Certaines opinions sont sans conséquence : après tout, que certains pensent que Lady Diana a été assassinée ou que la NASA a menti n’est pas bien grave. Il n’en est évidemment pas de même pour l’opinion sur les vaccins ou sur l’immigration. Et on a vu ces derniers jours à quel point les délires des fans de Qanon sont dangereux pour la démocratie.
Retour d’un phénomène ancestral
La Croix, qui a consacré une partie de son édition des 16/17 janvier à ce sujet du complotisme, rappelle que le phénomène n’est pas nouveau. Les conspirations fictives sont aussi anciennes que les réelles : les sorcières, les juifs, les francs-maçons en savent quelque chose.

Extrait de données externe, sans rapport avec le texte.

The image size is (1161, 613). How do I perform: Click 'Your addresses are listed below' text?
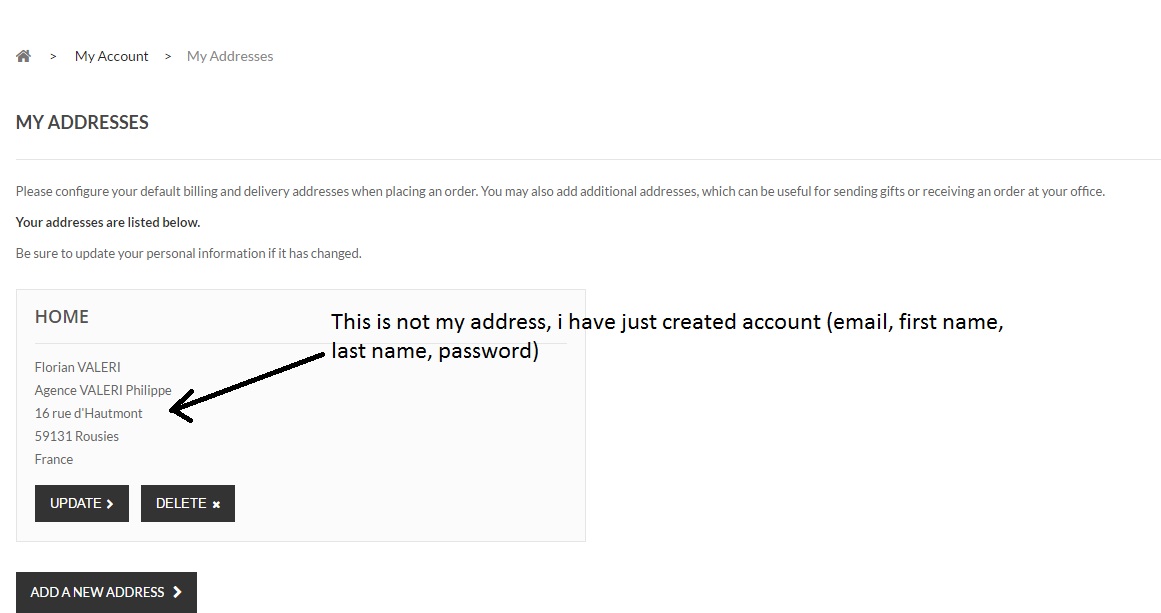(x=108, y=222)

Plus près de nous, on pourra rappeler toutes les thèses autour de l’assassinat de John Kennedy, ou en France, ce qu’on a appelé la rumeur d’Orléans. D’après cette rumeur, qu’Edgar Morin a analysée dans un livre, des marchands de vêtements faisaient disparaître des jeunes femmes par une trappe située dans les cabines d’essayage, pour alimenter ensuite la traite des blanches. La rumeur, qui ne reposait évidemment sur rien, s’est propagée dans une dizaine de villes françaises et s’attaquait généralement à des commerçants d’origine juive.
Plus anciennement, la fin du XIXe siècle et le début du XXe siècle ont vu la propagation de pamphlets complotistes. Ainsi, les Protocoles des sages de Sion, pour ne citer que le plus connu, parut en 1903 en Russie. Le livre se présentait comme un plan de conquête du monde par les juifs et les francs-maçons alors qu’en réalité[1] il s’agissait d’un faux produit par la police du Tsar.
Léo Taxil, Scéen d’adoption
Afin de rappeler que nul endroit, même le plus démocrate, n’est à l’abri de ce fléau, évoquons Léo Taxil. Né en 1854 dans une famille aux opinions très cléricales, Léo remit très vite en question les préceptes paternels et devint un écrivain anticlérical dans divers journaux, entre 1875 et 1885. Il accuse le clergé de tous les vices et de toutes les turpitudes à connotations sexuelles. Il sera notamment poursuivi en justice (mais acquitté) pour son ouvrage « A bas la calotte ».
Mais en 1886, il change radicalement de discours, annonce sa conversion, est reçu par le pape, et « se lance dans une violente carrière antimaçonnique, et publie des ouvrages exactement dans la même veine que ses précédents anticléricaux, mais dirigés cette fois contre les francs-maçons, qui sont à leur tour accusés des pires déviances sexuelles. » (Wikipédia)
Entre 1892 et 1895, sous un pseudonyme, il publie un ouvrage, le diable au XIXe siècle, où il accuse les francs-maçons d’adorer le démon et de mener une conspiration mondiale. Une partie de la hiérarchie de l’Église et des catholiques adhèrent à ses délires les plus fous, mais d’autres soupçonnent la supercherie. Il faut dire qu’il n’y va pas de mainmorte : il prétend par exemple que le diable participe à des soirées sataniques où il joue du piano sous la forme d’un crocodile pour séduire les jeunes filles ! Les sceptiques commençant à donner de la voix, le 19 avril 1897, lors d’une conférence, il explique que tout ce qu’il a raconté faisait partie d’une mystification. Le scandale est tel qu’il doit quitter Paris. Vers 1899, il se réfugie à Sceaux, où il décédera le 31 mars 1907. Ne pouvant plus vivre de sa plume, il travaille comme correcteur en imprimerie, très probablement au sein de l’importante imprimerie Charaire.